## begin Exercise inputs

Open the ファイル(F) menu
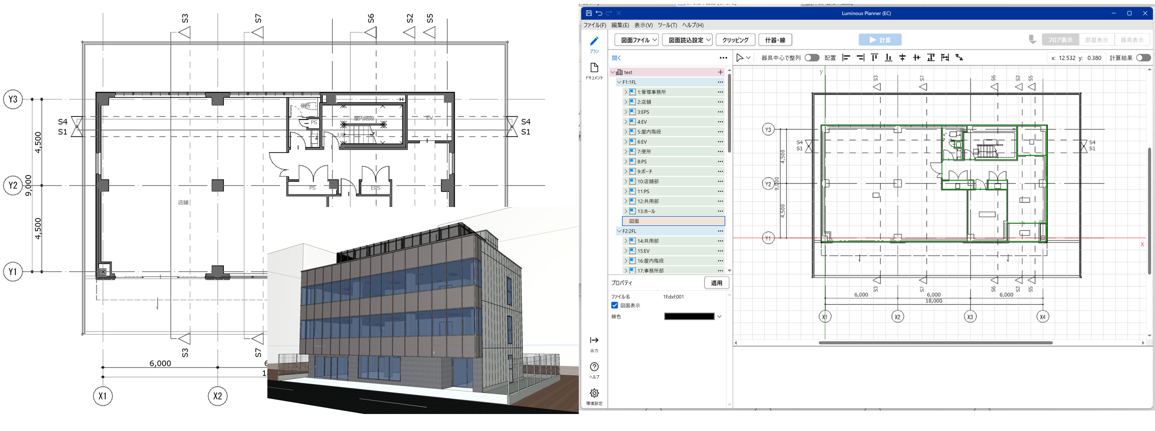The image size is (1155, 431). [x=595, y=25]
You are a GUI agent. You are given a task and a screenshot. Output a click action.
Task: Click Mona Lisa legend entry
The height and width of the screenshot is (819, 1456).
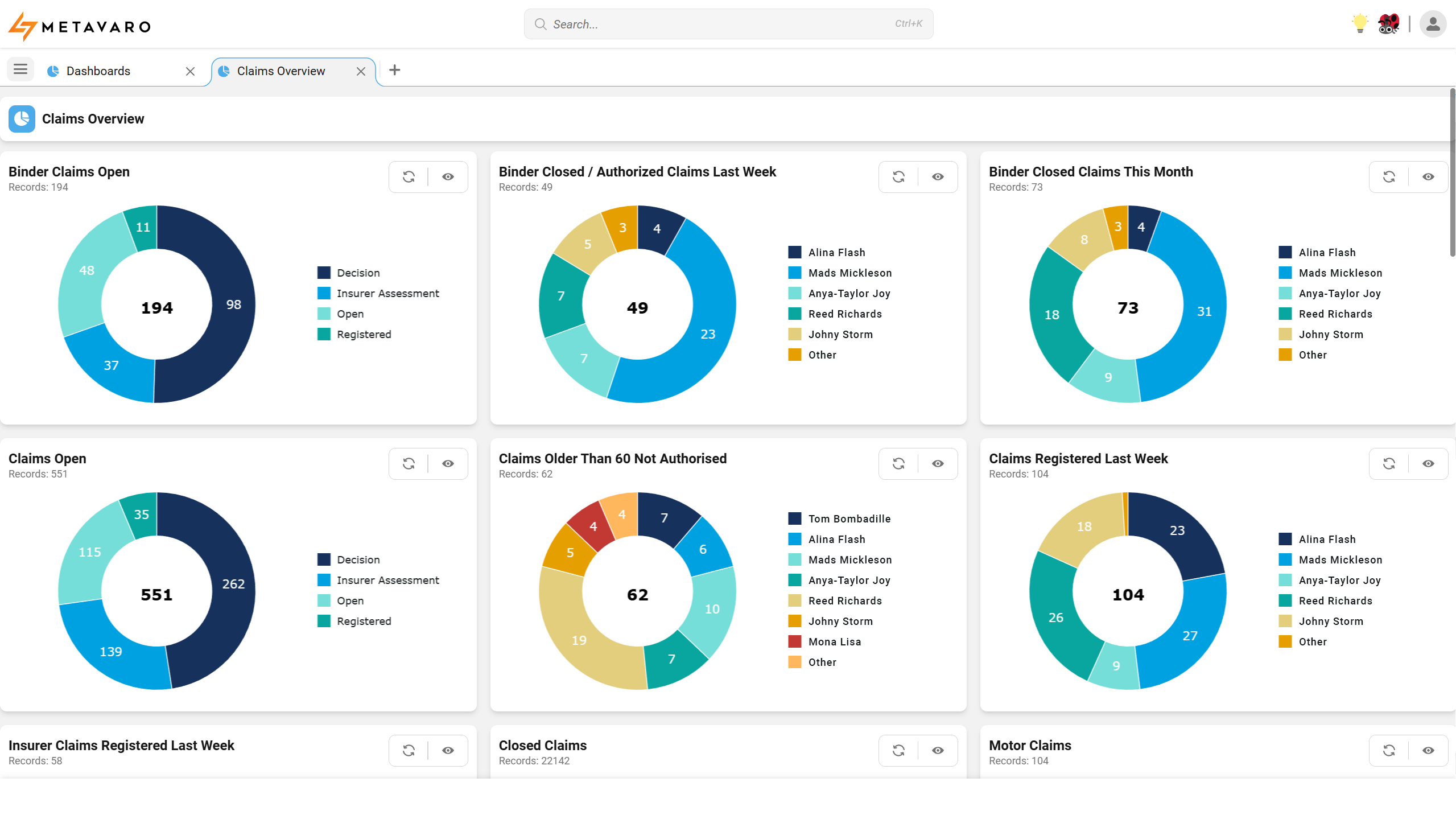tap(834, 641)
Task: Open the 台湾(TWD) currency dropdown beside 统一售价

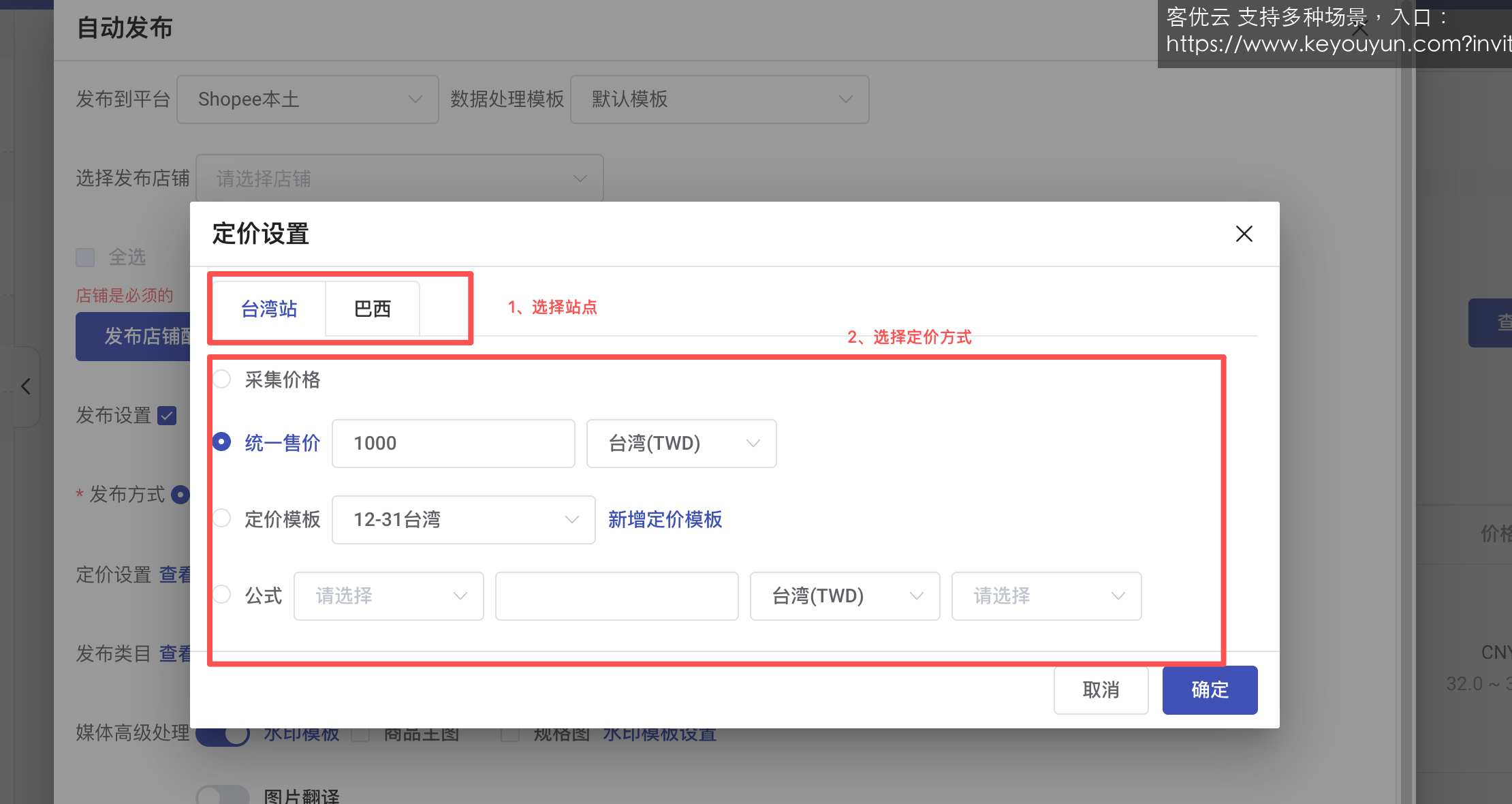Action: (681, 444)
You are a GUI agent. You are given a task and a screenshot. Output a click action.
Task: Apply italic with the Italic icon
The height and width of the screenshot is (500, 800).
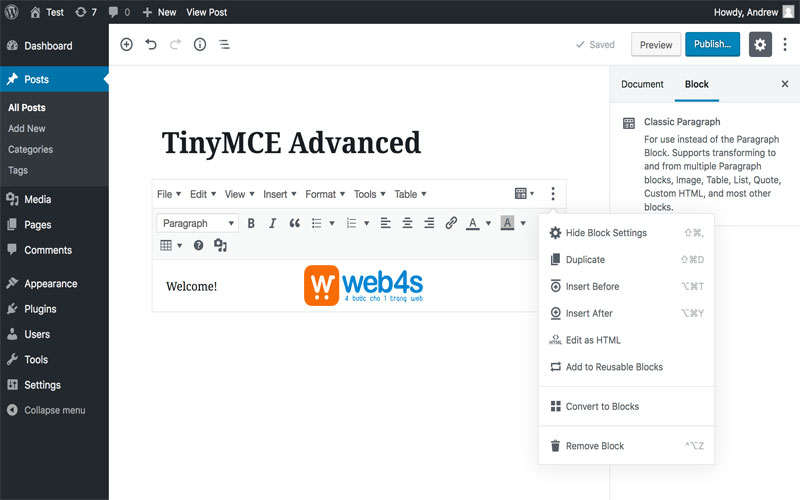[273, 223]
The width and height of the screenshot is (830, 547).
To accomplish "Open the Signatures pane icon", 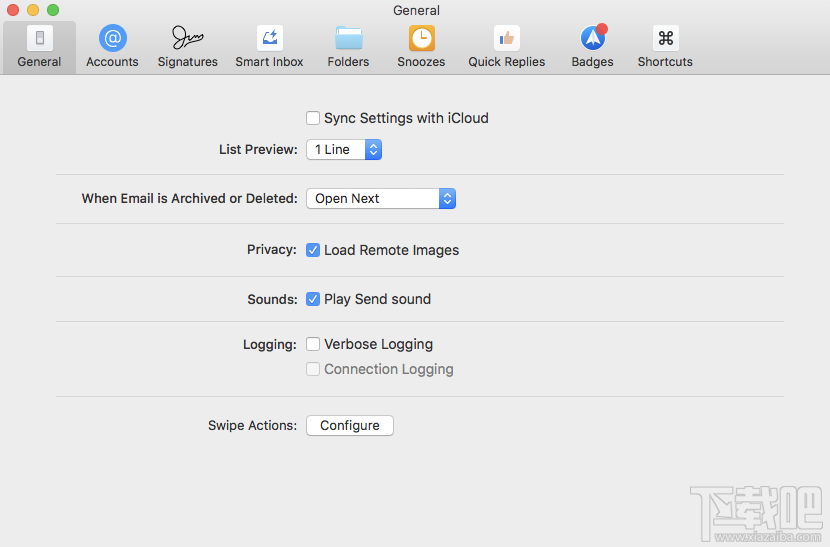I will (x=187, y=38).
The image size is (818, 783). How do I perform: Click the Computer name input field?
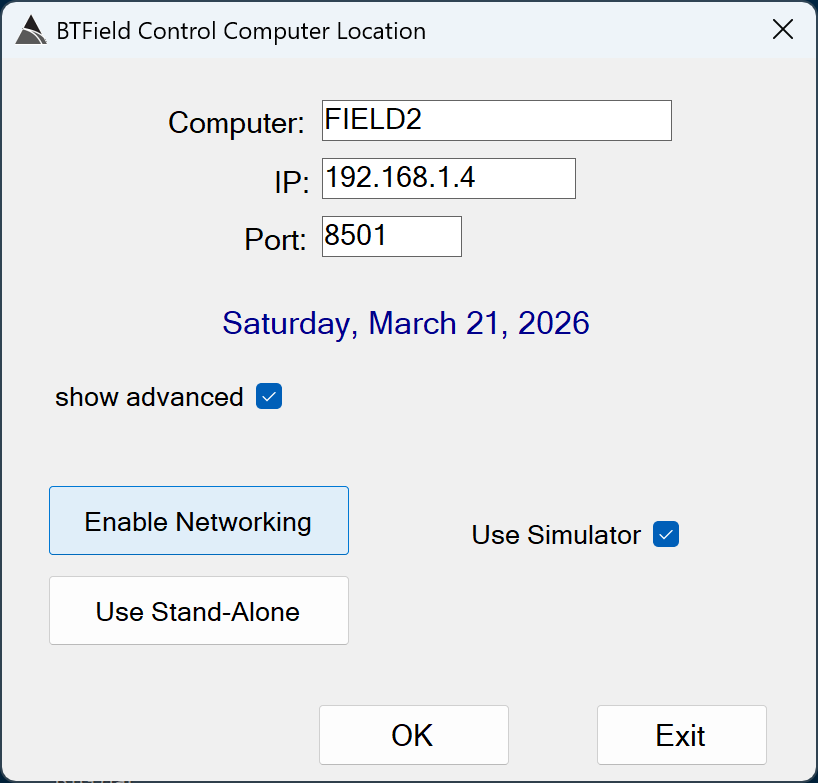(496, 120)
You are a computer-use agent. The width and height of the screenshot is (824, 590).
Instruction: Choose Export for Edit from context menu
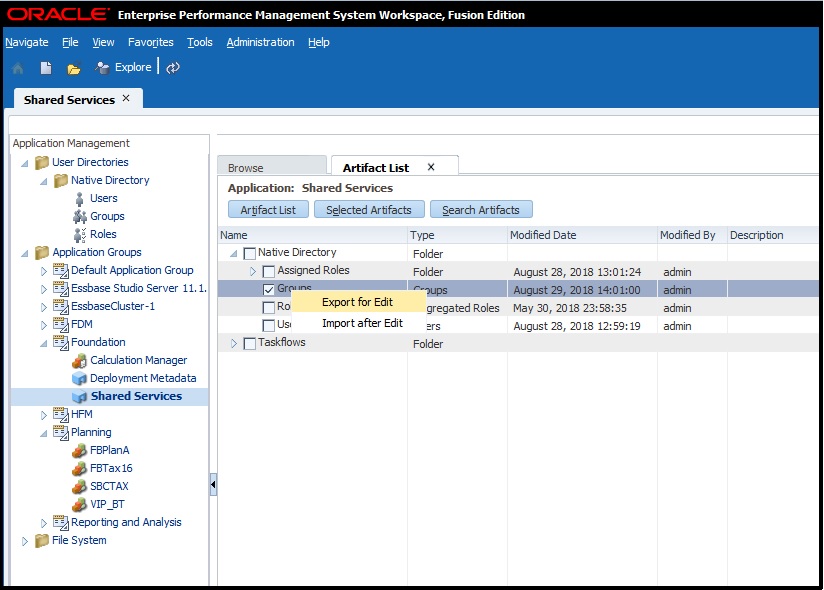point(357,302)
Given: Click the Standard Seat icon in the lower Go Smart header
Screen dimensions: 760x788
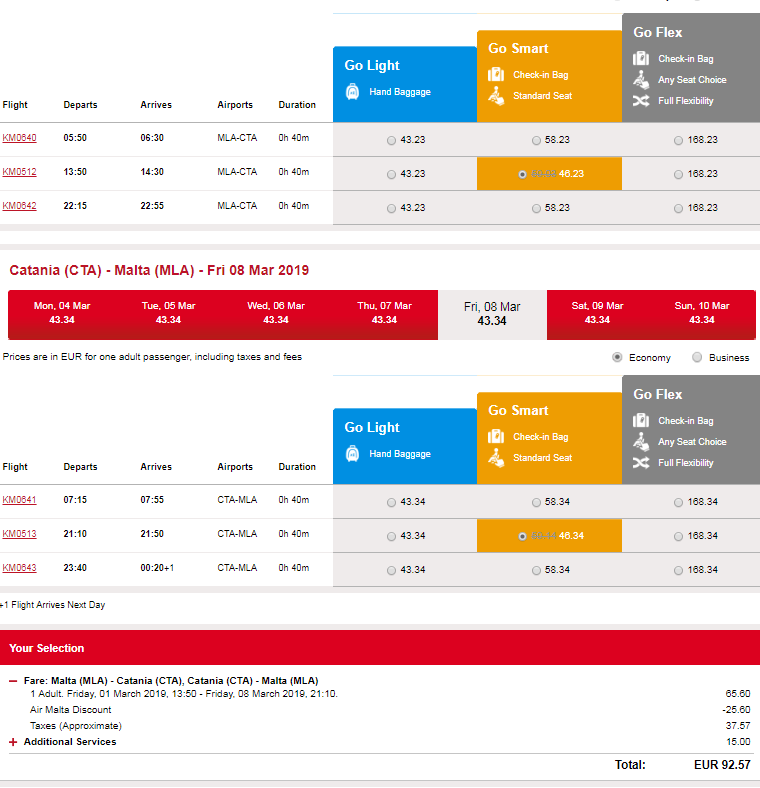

## end Exercise inputs

**What the task asks**
Edit the items from the line with "The image size is (818, 783)." through the end of the items, changing "Click" to "Select" and leaving everything else as it is. Return only those lines, and leave the pictures out.

**The completed task**
The image size is (818, 783). How do I perform: Select the Computer name input field?
(496, 120)
You are a computer-use agent. The width and height of the screenshot is (824, 590).
Instruction: Choose Export for Edit from context menu
point(357,302)
Given: Select the Standard Seat icon in the lower Go Smart header
Screen dimensions: 760x788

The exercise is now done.